CPI in October shows three-year high rise
The Consumer Price Index (CPI) in October picked up 0.59% from September, the biggest increase for the same month during the past three years, the General Statistics Office (GSO) announced on 29 October.
GSO said the high increase is attributable to declining supply of pork due to
the African swine fever disease, rising world petrol price, and upward
adjustment of education fees.
The average CPI for the first 10 months of the year went up 2.48% on a yearly basis, the lowest increase for the period in the recent three years.
Among the 11 groups of commodities and services in the price basket, 10 groups posted increases, with the highest rise of 1.04% seen in restaurants and catering services prices. Transport prices rose 0.99%, housing and construction materials 0.53%, and education 0.19%.
Only the prices of post and telecommunication declined, by 0.06%.

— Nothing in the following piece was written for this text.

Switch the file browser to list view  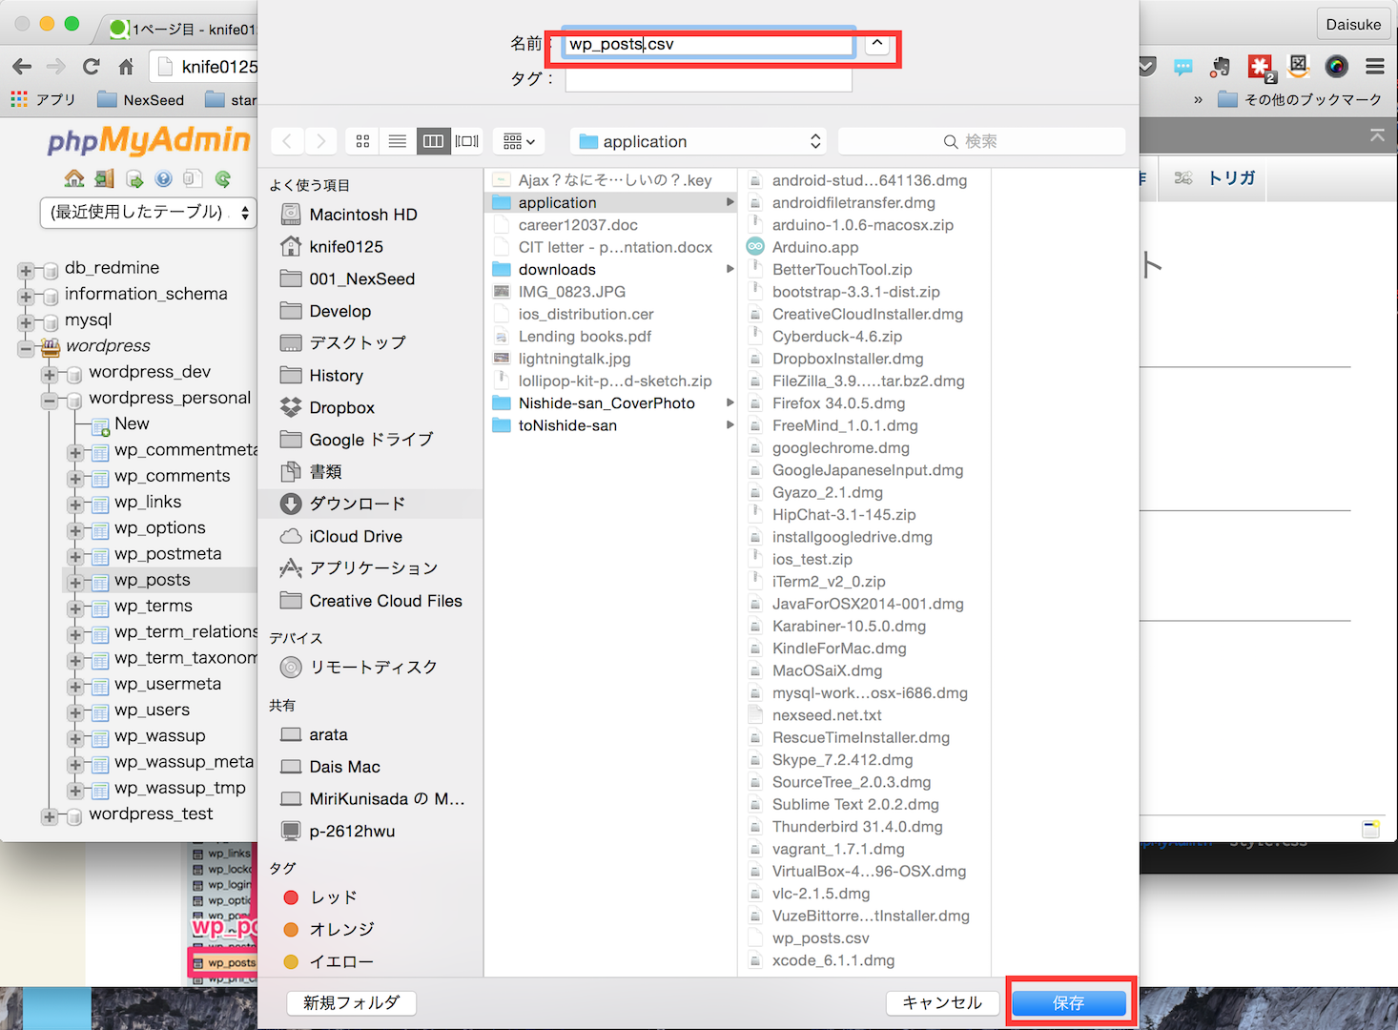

According to Do Thi Ngoc, director of the GSO’s Pricing Statistics, besides the factors that pushed up the CPI, the decreases in the prices of live poultry and eggs, fruits, and train tickets helped curbed the CPI.
The core CPI in October (excluding foodstuff, fresh food, energy and State-controlled commodities which are health care and educational services) grew 0.15% month-on-month and 1.99% year-on-year. The average core CPI for the January-October period rose 1.92% from the same period last year.